Lines from the one containing "Task: Click the V6 badge for Xiaomi 15 Ultra" to the end of the records, both ends included and exactly as written, are the whole answer, and no pictures go in it.

═══ Data records

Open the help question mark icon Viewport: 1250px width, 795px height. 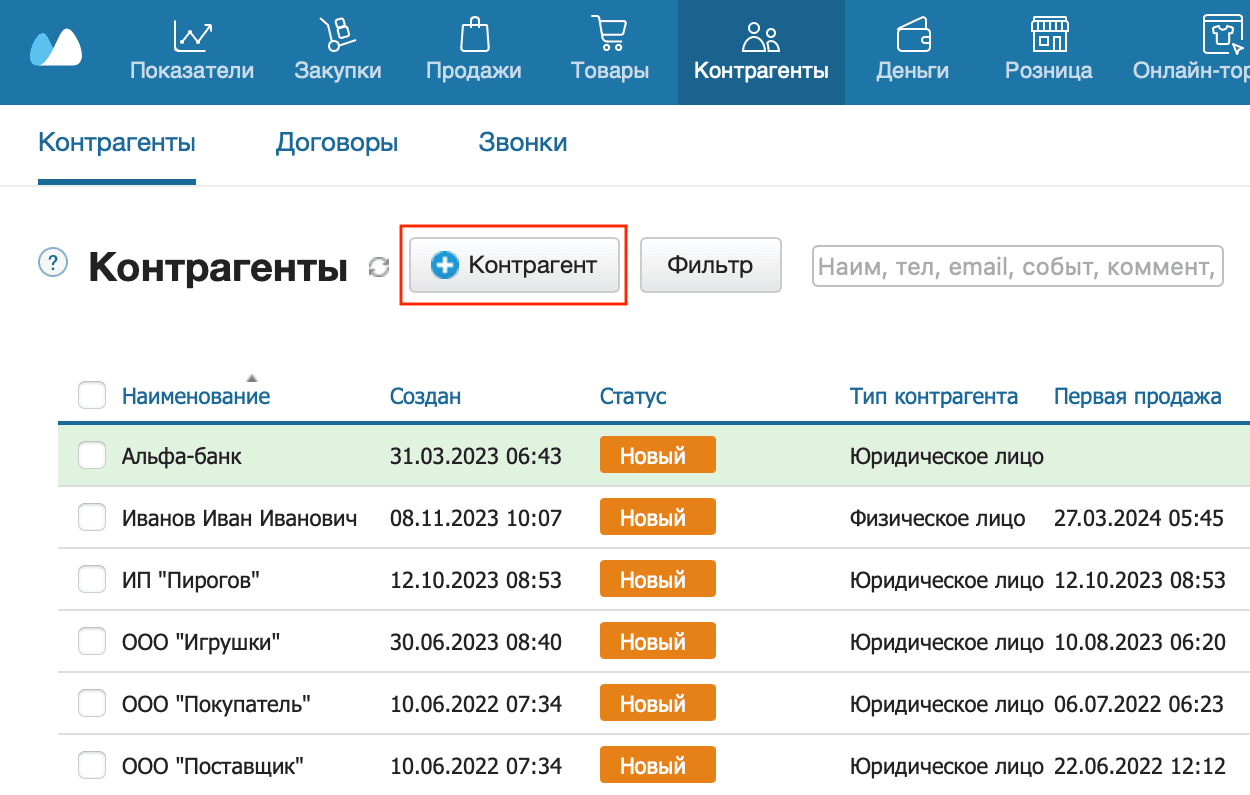51,264
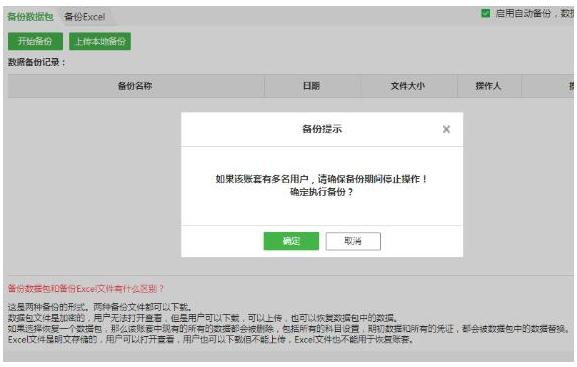Close the 备份提示 dialog with X
This screenshot has height=367, width=577.
point(446,129)
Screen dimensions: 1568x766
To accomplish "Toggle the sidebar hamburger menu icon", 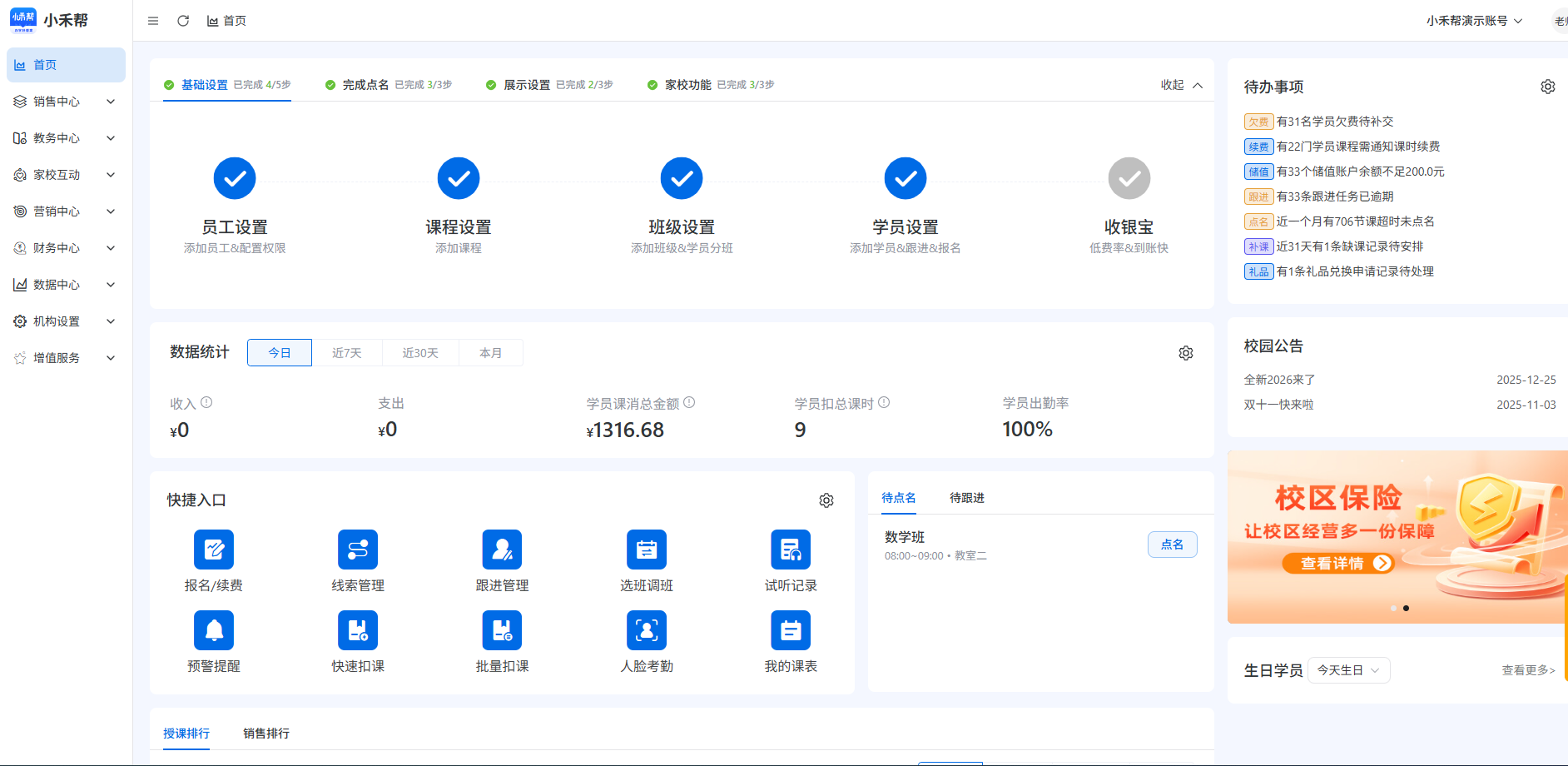I will (x=153, y=21).
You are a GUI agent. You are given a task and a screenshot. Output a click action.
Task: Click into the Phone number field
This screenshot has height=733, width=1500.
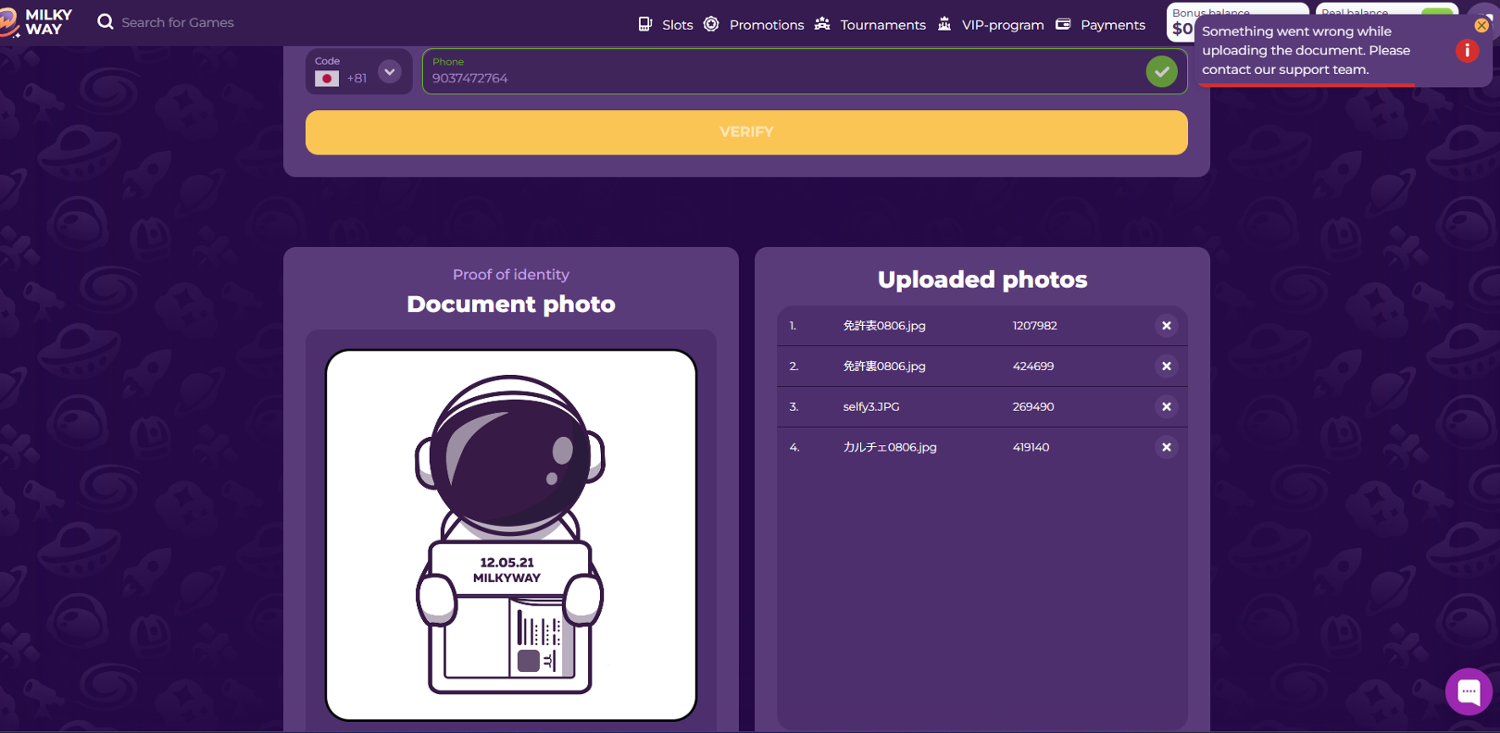(x=780, y=78)
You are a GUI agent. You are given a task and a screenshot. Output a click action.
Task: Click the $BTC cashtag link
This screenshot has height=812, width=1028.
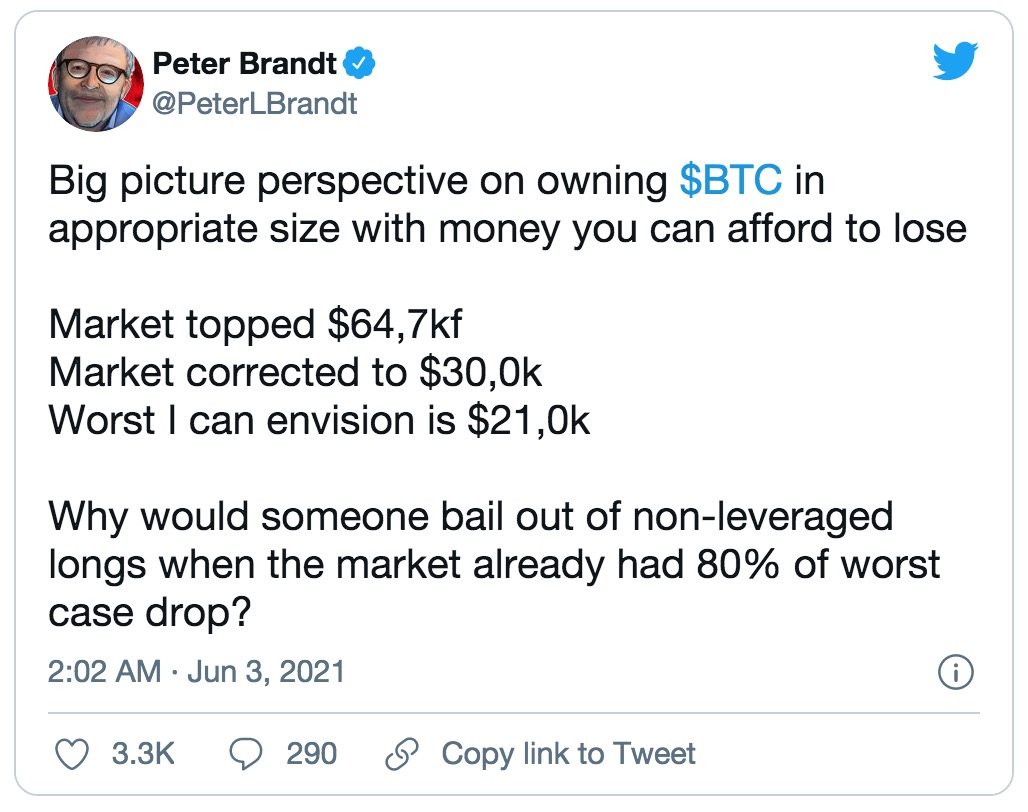[x=731, y=180]
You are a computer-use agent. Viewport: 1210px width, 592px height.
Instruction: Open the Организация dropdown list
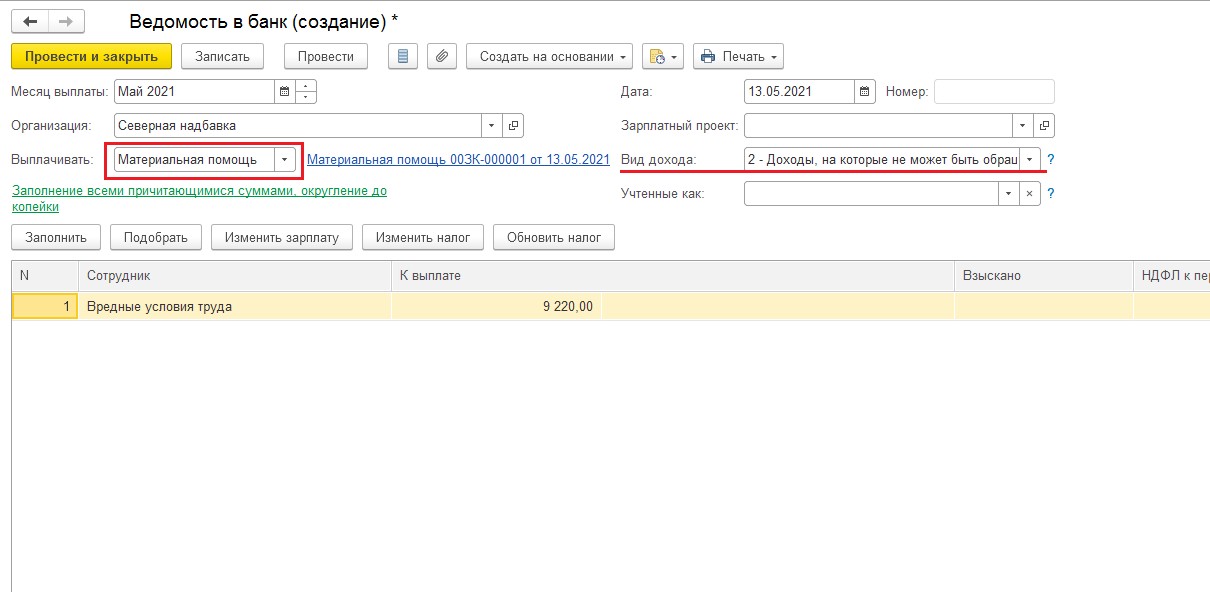click(x=492, y=126)
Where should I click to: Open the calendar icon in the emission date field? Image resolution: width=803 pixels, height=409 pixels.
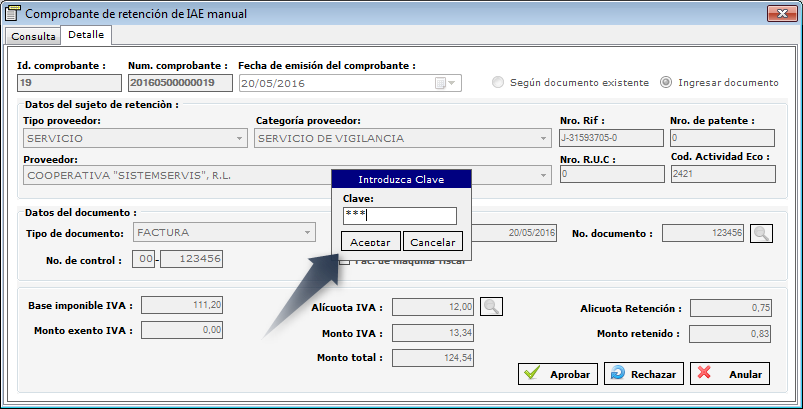click(440, 83)
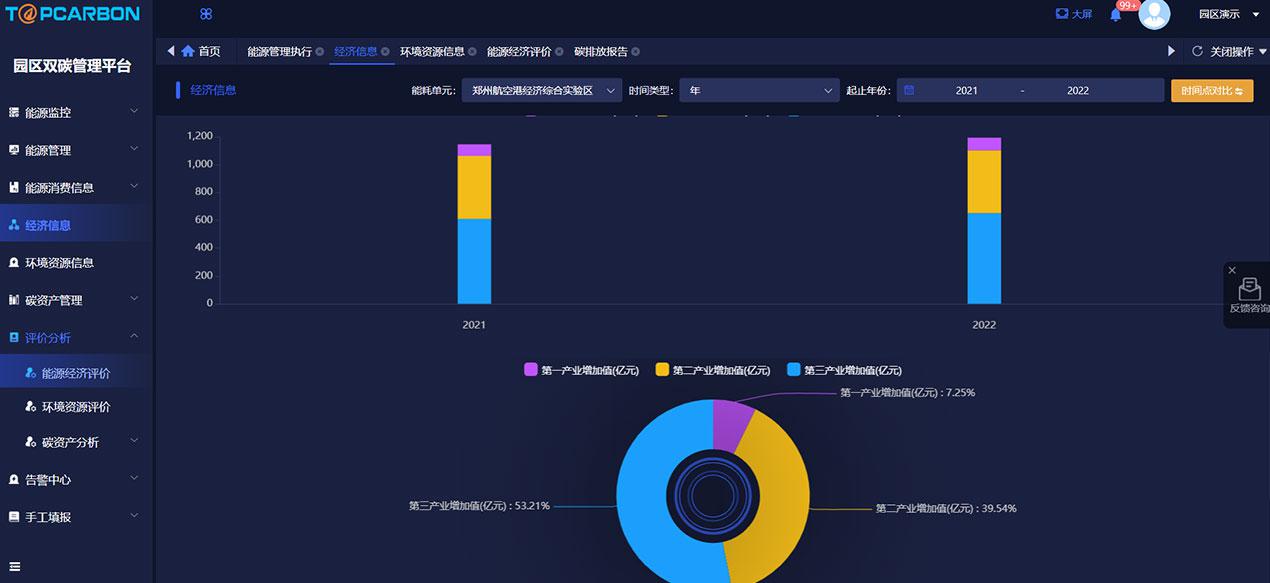
Task: Collapse sidebar using the bottom hamburger icon
Action: coord(14,566)
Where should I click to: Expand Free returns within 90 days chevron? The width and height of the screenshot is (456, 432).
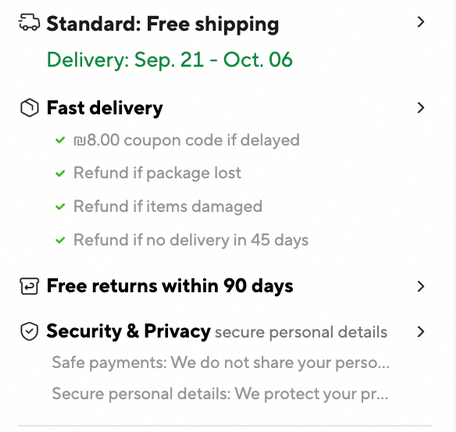coord(421,286)
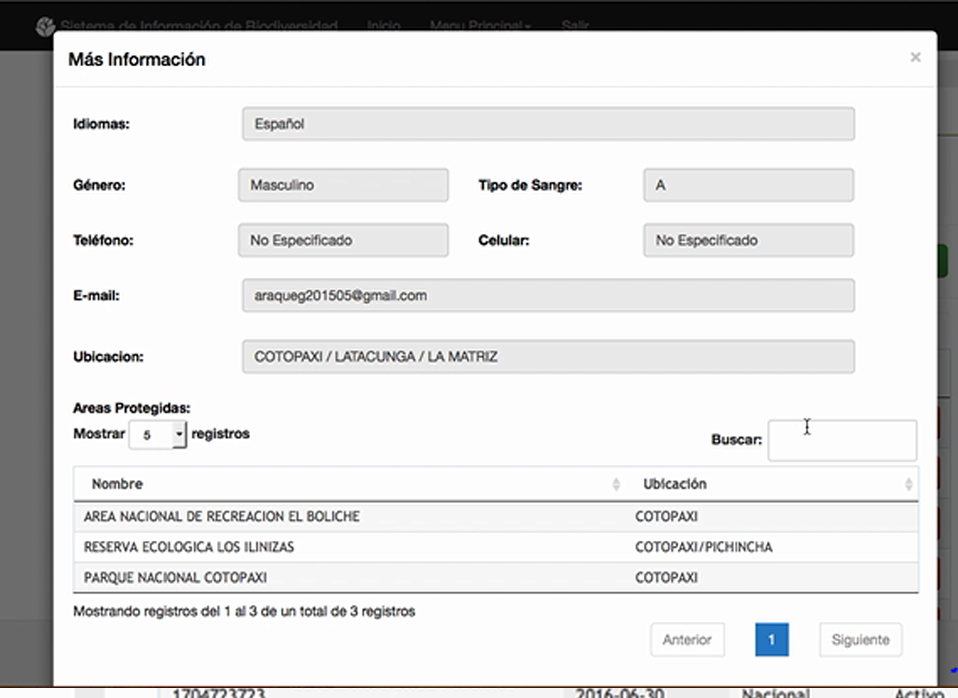The height and width of the screenshot is (698, 958).
Task: Click the Idiomas field showing Español
Action: pyautogui.click(x=547, y=125)

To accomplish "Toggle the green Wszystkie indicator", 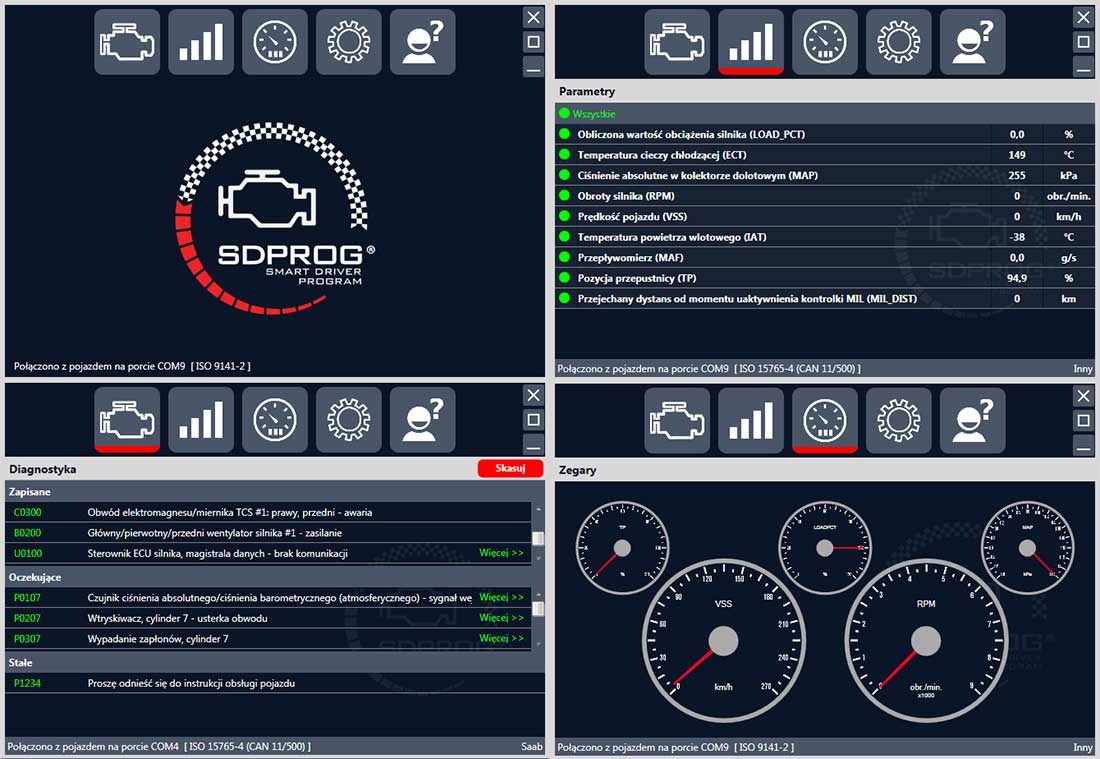I will (565, 114).
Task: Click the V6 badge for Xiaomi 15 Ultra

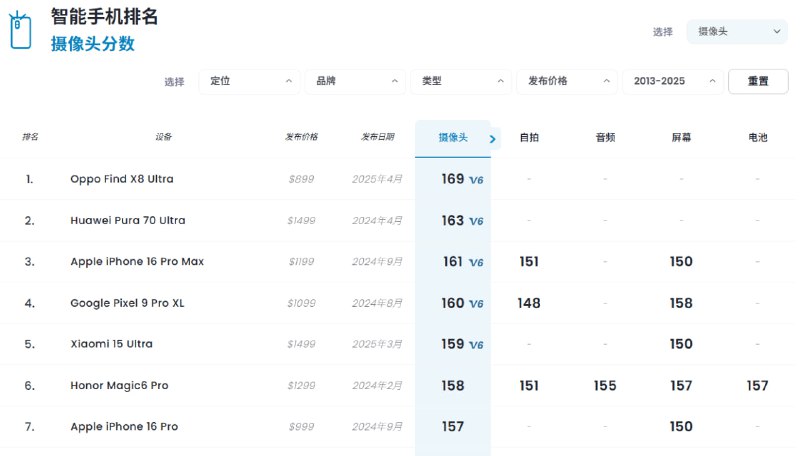Action: [x=476, y=344]
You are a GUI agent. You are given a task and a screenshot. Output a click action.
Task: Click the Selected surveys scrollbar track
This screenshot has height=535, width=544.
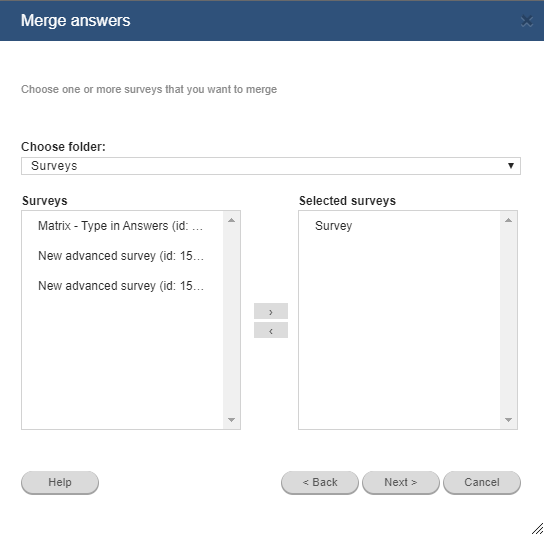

══════

Answer to this task =>
Task: Click the V6 badge for Xiaomi 15 Ultra

Action: [x=476, y=344]
You are a GUI agent. You are given a task and a screenshot. Output a click action.
Task: Click the Selected surveys scrollbar track
This screenshot has height=535, width=544.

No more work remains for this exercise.